Phase II is a big project, so I have decided to break it down into several posts to show you what we are working on.
This first post regards the exterior of the barn.

In this Phase II we have added new windows on the
West facing wall that are exact replacements of the original windows and the small-square livestock stall windows! We are moving an antique stone wall to create a graveled terrace accessible from the french doors in the barn room. And, a chimney for the barn room fireplace is being constructed on the east side of the barn between the french doors.
While these exterior projects might sound a bit mundane, to us they are any thing but... for several reasons - The first being that in the middle of winter in New England we are working on exterior projects!! That, in and of itself, is an anomaly! We have had only one minor snowfall (6 inches) so far this year, which has almost all melted away. My excavator and my stonemason do not generally work this time of year....the ground is usually frozen rock-solid by now, but because of the weather we have been able to start both of these exterior projects! We are so thrilled that these projects are being worked on now, instead of having to wait until Spring!

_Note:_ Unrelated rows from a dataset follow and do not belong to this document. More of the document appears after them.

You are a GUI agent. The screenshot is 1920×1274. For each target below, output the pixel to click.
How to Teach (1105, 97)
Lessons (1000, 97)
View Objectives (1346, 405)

Another reason that makes one of these projects so special, is that the moving of the wall to make the terrace off of the barn room is one of my original visions that I had for this property some four years ago; before we even owned the house! After finding this farmhouse I sat in Dallas for months, as we tried to sell our house, and renovated and remodeled this house over and over in my mind! One of my first thoughts was... "The barn can be a great room and we'll just move that antique stone wall over to the edge of the barn to make a great big terrace." (said in an 'pie in the sky' voice!)
It sounded so simple and easy when I was sitting in Dallas!!
While we have gone through many design ideas with our new (highly recommended, and above board) contractor and his subs- one being a "bunker" for Big Blue built underneath the graveled terrace and accessible from the garage parking pad via antique carriage doors... doable, but out of budget, in the end my original idea plus one amazingly talented, nice (he brings dog cookies to Ella every day) excavator proved to be the best, and most cost-effective solution! To watch this wall being moved stone by stone, and then to see the 'work of art' stone wall being re-constructed is absolutely amazing! Being able to see my 'vision' become reality is a gift beyond measure- for me and this farmhouse, as this wall will certainly stand for hundreds of years to come!

(all photos enlarge when double-clicked; click again to super enlarge)

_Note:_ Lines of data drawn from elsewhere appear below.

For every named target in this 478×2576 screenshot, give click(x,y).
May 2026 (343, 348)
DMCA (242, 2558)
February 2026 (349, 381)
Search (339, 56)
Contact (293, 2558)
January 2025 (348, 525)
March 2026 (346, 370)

I thought we would start at the beginning, so you could see the transformation of the barn from the beginning.
This photo was taken on one of first (there were many) visits to the property. The freshly stained barn exterior belies what we found inside!



We have kept the original barn door, and it is going to be placed on a wall inside the barn room as a 'work of art.' This photo shows the stone wall that needs to be moved to the corner of the barn to make the barn room terrace.



This photo shows the original North side of the barn. The gravel path leading to the opened door is the livestock entrance. The two windows on the very bottom are where the garage doors will go... after much digging.



The framed garage doors. Note the level of the dirt on the ground inside the barn that needed to be removed to make it a garage. The grade was lowered two feet.






New garage carriage doors


The framing for the overhang. The overhang was Dan's idea. He wanted it to deflect the rain and snow from the garage doors, and it provides a nice architectural relief to what otherwise is a very large flat plane.


The overhang- mid construction.


The completed overhang.


The house and barn prior to painting and staining, respectively.



The barn room french doors and one North facing window installed. The two square windows above the french doors are our master closet windows. (here)


The second barn room window installed.



The barn being stained gray.



The freshly painted house, and stained barn. In this photo you see the stone wall that will be moved and reconstructed at the corner of the garage/barn to make the barn room terrace.



New windows being installed on the West side of the barn. The top window is the original two over two, and the bottom left is new.


Frames built on-site being added to the new windows.


The beautiful (and energy saving) result!
So that we didn't have to look at raw shingles until we could paint outside in the Spring, the carpenters pre-primed and stained the replacement shingles.



Standing at the barn room french door. The stone wall moments before it is deconstructed- you can see the yellow claw of the excavator in the left side of the door.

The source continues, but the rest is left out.